▸ **Stored data**:
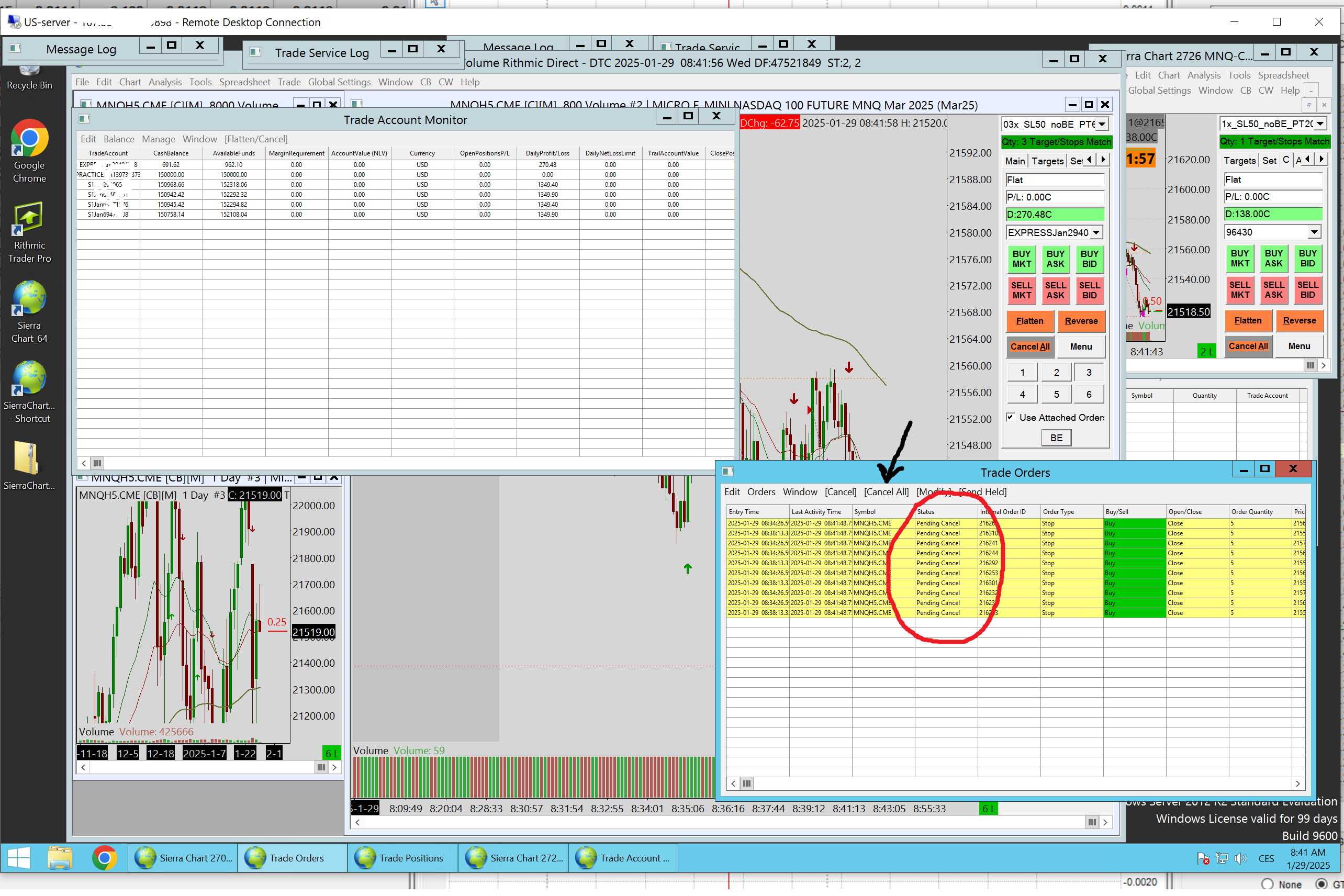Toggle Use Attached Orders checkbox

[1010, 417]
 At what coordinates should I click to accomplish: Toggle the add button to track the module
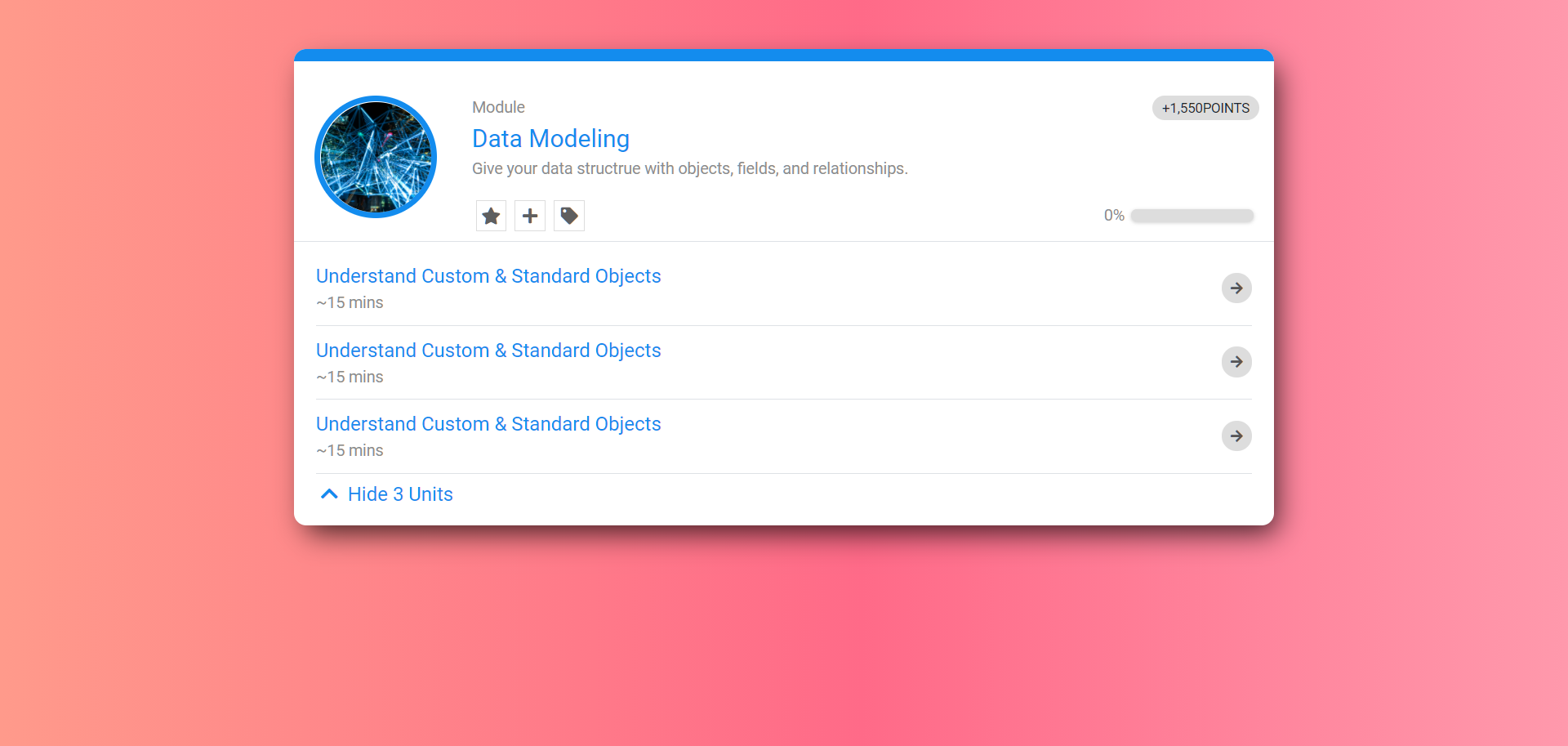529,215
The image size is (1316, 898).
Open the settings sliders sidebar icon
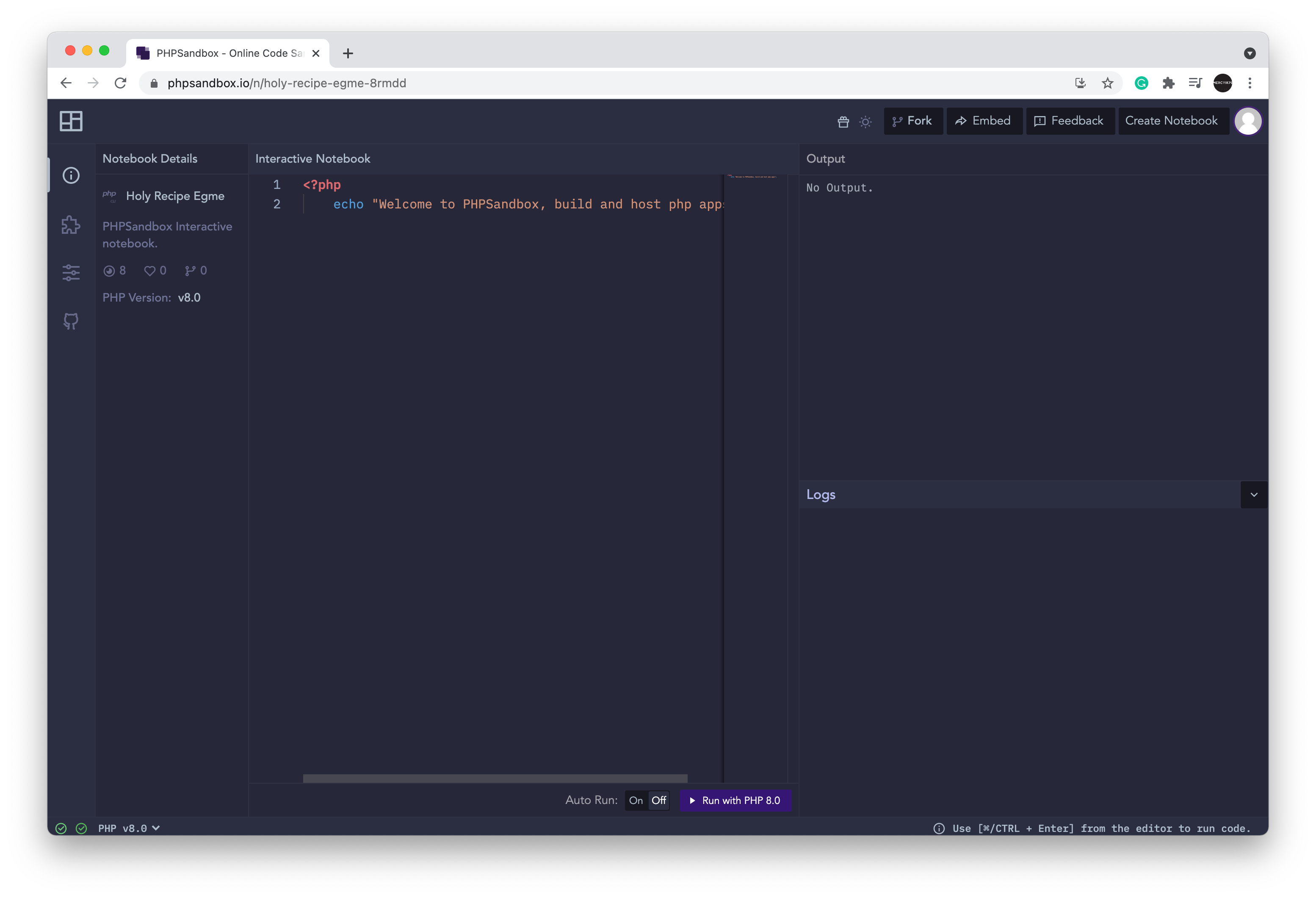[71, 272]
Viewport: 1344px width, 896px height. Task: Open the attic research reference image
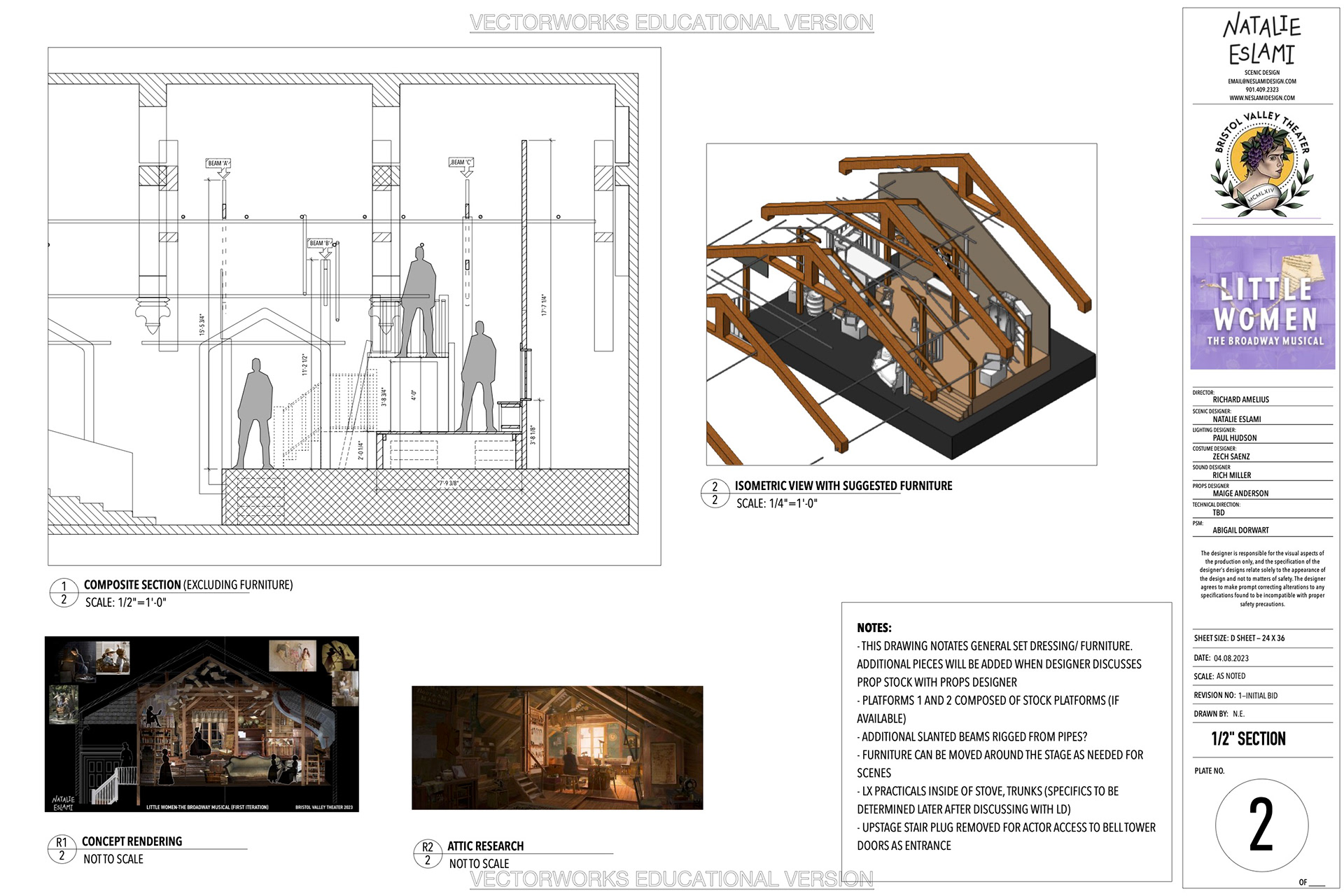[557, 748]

▸ **Work request**: Lines from the one containing "Viewport: 1344px width, 896px" through the end of the listing, both included, are to be restated exactly, and pictures are to be left out.

▸ **Finished exercise**:
Viewport: 1344px width, 896px height. Task: Open the attic research reference image
[557, 748]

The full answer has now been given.